Éste asesino, éste extraño, ¡éste mentiroso! No sólo gusta de matar corduras, sino también de presumir sus hazañas, ¡de mentir! y no siente cargo alguno en su conciencia, por el contrario, disfruta de su planeación, tanto cómo de su ejecución y hasta de sus consecuencias, se jacta de hacerlo bien y cada una de sus mentiras es mejor a la anterior. Para él mentir se ha vuelto una adicción y no quiere salir del fondo del mar de sus propios fantasmas, que a su vez son los míos. Lo malo del asunto, es que su vida cómo él, es ficticia y la mía verdad, de tal suerte que la realidad tan jodida y tan mierda que nos tocó vivir, la compartimos los dos y la única que paga los platos rotos en esta vida terrenal de sus proezas, ¡soy yo!.

Pese a esto, sé que no todo en el "extraño mentiroso” es malo, es por ejemplo el amante perfecto, el unico que me entiende o bien aspira a hacerlo; fuerte, valiente, implacable con sus rivales y tierno y comprensivo para con mi persona. Aun así, toda perfección requiere de exigencias, padece de enfermedades y de imperfecciones que lo hacen (para mi desgracia) todavía más perfecto. Es un amante posesivo y absorbente, cada vez que quiero dejarlo (si en verdad quisiera hacerlo), se mete en mis pensamientos, me posee y me controla, me somete a su voluntad y a las posibilidades de lo que haríamos juntos a fin de que no lo abandone y vuelva yo como el perro, con la cola entre las patas.

El “extraño mentiroso”, juega conmigo y a veces me gusta pensar que yo también juego con él, así fue cómo todo comenzó, como un juego donde se tiene que estar dispuesto a pagar el precio y en el cual, él me enseño el camino y yo sólo decidí seguírlo directito hasta el infierno, donde no existen escapatorias ni realidades tolerables. Es por ello que hoy he decido, reivindicarme con él, por la simple y sencilla razón de que para bien o mal, el “extraño mentiroso”, aunque esto vaya en contra de un feminismo mal pagado, tan sólo por el sexo que he elegido para él, es parte de lo que soy yo y de lo que me acompañara toda la vida, una mentirosa que además, no tiene disgusto en hacerlo.

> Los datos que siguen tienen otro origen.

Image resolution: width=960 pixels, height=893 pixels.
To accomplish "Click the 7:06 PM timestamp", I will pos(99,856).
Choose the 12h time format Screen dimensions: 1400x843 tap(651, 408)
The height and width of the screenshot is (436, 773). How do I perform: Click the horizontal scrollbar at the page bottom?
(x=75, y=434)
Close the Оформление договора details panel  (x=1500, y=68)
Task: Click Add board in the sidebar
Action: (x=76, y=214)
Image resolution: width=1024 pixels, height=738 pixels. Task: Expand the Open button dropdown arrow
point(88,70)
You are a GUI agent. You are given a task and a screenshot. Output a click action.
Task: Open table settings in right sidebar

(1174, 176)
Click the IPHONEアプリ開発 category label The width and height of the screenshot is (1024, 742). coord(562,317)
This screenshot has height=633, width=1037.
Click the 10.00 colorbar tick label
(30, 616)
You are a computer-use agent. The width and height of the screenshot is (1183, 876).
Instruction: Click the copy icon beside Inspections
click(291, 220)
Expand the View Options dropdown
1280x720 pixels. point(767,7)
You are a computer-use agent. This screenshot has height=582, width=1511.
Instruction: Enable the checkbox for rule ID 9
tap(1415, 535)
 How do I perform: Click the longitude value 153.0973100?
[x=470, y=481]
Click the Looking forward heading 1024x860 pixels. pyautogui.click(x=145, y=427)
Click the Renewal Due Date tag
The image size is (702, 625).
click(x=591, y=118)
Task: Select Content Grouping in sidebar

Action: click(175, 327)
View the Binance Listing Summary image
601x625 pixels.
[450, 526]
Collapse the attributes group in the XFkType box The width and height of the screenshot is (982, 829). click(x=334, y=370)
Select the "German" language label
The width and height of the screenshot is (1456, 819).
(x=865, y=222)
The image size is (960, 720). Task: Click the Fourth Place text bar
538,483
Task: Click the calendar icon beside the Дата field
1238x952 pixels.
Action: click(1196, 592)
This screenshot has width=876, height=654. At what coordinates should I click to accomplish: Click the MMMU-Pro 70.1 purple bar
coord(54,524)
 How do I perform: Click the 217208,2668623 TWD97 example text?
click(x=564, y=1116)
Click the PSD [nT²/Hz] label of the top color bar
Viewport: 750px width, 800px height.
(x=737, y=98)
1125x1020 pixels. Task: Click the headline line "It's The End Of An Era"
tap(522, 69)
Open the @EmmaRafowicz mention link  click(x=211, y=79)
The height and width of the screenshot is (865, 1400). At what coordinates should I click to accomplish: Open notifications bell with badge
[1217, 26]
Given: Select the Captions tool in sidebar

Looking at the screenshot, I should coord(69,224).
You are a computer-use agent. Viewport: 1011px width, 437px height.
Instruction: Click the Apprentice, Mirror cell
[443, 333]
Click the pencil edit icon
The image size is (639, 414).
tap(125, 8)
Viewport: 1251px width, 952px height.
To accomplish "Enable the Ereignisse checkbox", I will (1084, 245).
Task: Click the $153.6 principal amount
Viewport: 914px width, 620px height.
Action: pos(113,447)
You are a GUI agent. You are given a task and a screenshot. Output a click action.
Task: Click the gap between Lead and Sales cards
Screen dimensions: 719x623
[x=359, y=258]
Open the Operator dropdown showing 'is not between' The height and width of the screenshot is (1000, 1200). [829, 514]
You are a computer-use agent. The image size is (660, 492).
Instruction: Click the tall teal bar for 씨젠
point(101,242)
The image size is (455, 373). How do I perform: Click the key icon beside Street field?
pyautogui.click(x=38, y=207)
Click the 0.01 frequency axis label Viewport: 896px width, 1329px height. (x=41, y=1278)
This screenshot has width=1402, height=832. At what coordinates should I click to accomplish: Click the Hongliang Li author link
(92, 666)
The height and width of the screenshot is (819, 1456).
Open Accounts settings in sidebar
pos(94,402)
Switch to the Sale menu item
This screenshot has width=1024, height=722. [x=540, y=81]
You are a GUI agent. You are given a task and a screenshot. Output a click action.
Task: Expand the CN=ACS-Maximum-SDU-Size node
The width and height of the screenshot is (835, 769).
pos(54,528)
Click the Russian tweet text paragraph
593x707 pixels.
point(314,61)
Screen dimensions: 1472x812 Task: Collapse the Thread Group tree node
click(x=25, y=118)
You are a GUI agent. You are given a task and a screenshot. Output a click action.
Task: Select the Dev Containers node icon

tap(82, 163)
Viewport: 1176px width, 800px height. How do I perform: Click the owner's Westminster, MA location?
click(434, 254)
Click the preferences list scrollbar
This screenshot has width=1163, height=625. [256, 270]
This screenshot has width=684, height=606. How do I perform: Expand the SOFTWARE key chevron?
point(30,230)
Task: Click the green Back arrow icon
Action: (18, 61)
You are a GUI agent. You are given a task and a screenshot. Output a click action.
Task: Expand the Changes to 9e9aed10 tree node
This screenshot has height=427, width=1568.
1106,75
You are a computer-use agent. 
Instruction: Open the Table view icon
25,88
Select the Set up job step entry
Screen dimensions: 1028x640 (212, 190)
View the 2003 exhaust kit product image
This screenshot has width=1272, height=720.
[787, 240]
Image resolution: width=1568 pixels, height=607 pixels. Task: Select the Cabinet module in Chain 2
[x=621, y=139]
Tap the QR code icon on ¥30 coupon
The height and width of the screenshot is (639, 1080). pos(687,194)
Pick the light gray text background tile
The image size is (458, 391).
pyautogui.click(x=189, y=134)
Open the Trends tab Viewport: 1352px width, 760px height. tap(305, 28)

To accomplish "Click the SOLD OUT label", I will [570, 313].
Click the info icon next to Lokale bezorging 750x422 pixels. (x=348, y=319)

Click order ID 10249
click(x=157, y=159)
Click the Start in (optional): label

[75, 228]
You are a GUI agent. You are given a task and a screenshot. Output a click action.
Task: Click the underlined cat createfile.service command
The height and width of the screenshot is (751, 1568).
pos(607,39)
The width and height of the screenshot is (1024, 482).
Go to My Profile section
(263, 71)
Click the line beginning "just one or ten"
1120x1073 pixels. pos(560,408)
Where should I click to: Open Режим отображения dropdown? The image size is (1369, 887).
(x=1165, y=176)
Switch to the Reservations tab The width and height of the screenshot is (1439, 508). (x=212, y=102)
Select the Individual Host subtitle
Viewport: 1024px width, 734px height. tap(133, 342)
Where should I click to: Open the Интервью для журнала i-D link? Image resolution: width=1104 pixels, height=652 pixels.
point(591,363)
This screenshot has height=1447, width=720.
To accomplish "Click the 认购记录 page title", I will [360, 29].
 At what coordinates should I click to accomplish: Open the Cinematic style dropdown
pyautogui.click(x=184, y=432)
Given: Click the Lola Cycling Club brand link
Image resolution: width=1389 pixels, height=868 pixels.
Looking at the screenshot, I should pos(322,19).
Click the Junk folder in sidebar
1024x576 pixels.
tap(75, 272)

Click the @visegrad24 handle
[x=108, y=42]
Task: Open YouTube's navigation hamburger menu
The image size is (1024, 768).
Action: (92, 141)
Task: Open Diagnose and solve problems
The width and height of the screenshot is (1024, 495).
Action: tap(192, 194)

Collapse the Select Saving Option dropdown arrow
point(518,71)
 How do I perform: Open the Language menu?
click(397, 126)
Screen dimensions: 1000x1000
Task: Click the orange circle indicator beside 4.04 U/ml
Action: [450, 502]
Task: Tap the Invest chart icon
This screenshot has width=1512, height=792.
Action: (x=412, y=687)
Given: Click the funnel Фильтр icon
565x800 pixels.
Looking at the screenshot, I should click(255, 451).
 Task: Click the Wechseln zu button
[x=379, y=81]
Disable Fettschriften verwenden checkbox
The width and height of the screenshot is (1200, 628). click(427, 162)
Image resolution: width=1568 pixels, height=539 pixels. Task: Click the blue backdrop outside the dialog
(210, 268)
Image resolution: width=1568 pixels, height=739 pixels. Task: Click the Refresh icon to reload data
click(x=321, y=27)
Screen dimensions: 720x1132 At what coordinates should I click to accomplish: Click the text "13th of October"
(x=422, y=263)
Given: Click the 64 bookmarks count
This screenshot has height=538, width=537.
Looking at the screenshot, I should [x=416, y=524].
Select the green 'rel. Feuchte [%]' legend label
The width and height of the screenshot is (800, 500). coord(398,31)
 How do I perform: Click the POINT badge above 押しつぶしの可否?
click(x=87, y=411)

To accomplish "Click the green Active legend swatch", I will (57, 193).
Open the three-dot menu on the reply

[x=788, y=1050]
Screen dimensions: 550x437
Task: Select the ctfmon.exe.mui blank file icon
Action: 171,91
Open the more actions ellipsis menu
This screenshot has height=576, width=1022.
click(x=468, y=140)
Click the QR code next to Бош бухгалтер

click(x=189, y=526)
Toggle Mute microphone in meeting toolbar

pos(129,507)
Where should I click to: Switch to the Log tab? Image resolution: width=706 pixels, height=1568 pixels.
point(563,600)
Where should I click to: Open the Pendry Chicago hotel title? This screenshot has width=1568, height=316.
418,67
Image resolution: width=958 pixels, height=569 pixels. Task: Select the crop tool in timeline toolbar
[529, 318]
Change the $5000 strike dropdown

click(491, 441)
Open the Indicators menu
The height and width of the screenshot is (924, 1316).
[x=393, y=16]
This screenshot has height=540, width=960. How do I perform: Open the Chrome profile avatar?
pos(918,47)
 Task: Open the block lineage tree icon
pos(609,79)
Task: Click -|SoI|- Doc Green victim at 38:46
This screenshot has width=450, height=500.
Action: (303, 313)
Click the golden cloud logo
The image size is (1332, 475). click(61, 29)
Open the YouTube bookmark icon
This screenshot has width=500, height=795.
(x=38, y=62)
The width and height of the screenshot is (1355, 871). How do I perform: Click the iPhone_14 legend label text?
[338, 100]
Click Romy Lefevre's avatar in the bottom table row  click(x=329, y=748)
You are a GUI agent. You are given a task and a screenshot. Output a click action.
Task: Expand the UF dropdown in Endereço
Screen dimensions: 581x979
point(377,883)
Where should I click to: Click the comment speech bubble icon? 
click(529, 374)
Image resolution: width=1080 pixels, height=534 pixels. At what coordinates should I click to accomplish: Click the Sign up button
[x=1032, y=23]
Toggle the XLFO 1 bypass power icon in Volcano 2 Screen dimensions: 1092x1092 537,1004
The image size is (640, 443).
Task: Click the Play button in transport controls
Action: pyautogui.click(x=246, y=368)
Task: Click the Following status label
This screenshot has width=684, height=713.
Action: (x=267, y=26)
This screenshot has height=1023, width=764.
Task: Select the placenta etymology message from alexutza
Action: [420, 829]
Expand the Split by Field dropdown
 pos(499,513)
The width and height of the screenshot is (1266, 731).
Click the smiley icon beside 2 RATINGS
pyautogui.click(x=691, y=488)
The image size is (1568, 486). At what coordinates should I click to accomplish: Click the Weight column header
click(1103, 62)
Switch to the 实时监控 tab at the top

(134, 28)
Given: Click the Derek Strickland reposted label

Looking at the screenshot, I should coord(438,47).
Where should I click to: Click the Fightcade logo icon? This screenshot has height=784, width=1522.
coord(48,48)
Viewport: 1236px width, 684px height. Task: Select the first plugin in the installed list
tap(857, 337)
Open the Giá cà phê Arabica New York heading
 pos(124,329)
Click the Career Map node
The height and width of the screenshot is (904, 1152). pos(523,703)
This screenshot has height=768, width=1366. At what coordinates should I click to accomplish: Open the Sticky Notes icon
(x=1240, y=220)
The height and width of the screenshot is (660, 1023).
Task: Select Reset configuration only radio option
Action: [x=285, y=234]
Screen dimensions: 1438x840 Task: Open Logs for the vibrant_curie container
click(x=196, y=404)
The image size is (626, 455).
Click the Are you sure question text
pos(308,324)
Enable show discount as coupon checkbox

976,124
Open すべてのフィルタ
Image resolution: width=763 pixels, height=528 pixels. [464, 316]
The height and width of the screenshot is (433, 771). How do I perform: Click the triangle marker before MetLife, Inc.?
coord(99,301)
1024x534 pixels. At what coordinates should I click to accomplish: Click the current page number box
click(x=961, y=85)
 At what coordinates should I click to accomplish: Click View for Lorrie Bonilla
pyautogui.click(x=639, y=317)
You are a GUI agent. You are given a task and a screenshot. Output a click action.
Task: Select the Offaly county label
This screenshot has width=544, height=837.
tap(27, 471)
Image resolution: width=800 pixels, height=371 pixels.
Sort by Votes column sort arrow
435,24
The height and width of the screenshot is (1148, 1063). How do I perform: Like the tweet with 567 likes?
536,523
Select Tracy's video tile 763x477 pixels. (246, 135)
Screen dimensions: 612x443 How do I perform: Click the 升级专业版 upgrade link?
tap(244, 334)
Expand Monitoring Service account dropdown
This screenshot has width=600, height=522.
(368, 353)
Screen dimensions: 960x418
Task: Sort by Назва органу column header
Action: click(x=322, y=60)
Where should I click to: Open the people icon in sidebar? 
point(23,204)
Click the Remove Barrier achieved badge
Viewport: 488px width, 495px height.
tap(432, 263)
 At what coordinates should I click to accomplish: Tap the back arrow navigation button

Hoy me reivindico con él, hoy le doy mi voz y mi cuerpo, mi puño y mi letra, mis faltas ortográficas intencionales y también las no intencionales. ¿Y por qué no? Hasta mi alma también si la necesita, pues quizá mañana o con el paso del tiempo que todo lo destruye, si place hacerlo, él me devuelva mi libertad.

lunes, 5 de julio de 2010

CONCEPTO DE UN CUNERO DESCONOCIDO.


Sentí cómo subían por mi hombro, una a una cada una de ellas. Las sentí entrar por mi piel, por mis ojos y hasta por mi sexo, calcomiendo, desgarrando y corrompiendo cada parte de mi alma inocente si es que algún día lo fue. Compitiendo entre ellas para ver cúal era la primea en apoderarse de mí y reinar sobre las demás; sentí por vez primera la verdad, la agonía del cuerpo, la sangre hervir dentro de mí, la vulgaridad de un mal cinismo escondido... las sentí, mas no las ví quizá porque temí abrir los ojos y ver lo que estaba sucediendo ya que era la primera vez que sentía lo que era el miedo, el temor, ¡El temor completo! lo que había sentido con anterioridad no era ni minimamente comparable pues me encontraba protegida.


Aún no entiendo cómo aparecierón, menos como me encontraron, cómo subierón y con qué seguridad me tomarón, aunque sé me conocían desde antes de que yo las conociera a ellas. Aún no veía a las hormigas y sin embargo, la palabra hormigueo aparecío en mi vocabulario cuando las sentí subir por primera vez. ¿Qué eran? en ese momento no lo sabía, ahora menos pero el concepto aunque sea teórico ya me parece familiar.
Todo entraba y nada salía, era un batido. Nada salia por que aparentemente no había nada que sacar, o cómo desahogar, con que expresar, mucho menor algo por nombrar. Todas me atacarón al verme indefenza ¿Cobardes? sí, dedinitivamente que sí. Me atacarón de la manera más cruel y cabarde que exista en la tierra: todas juntas, todas ontra mí...
No describo bien el hecho, tampoco lo recuerdo pero esto más o menos fue lo que que sucedio la primera vez que sentí, justamente algo que paso el día en que nací.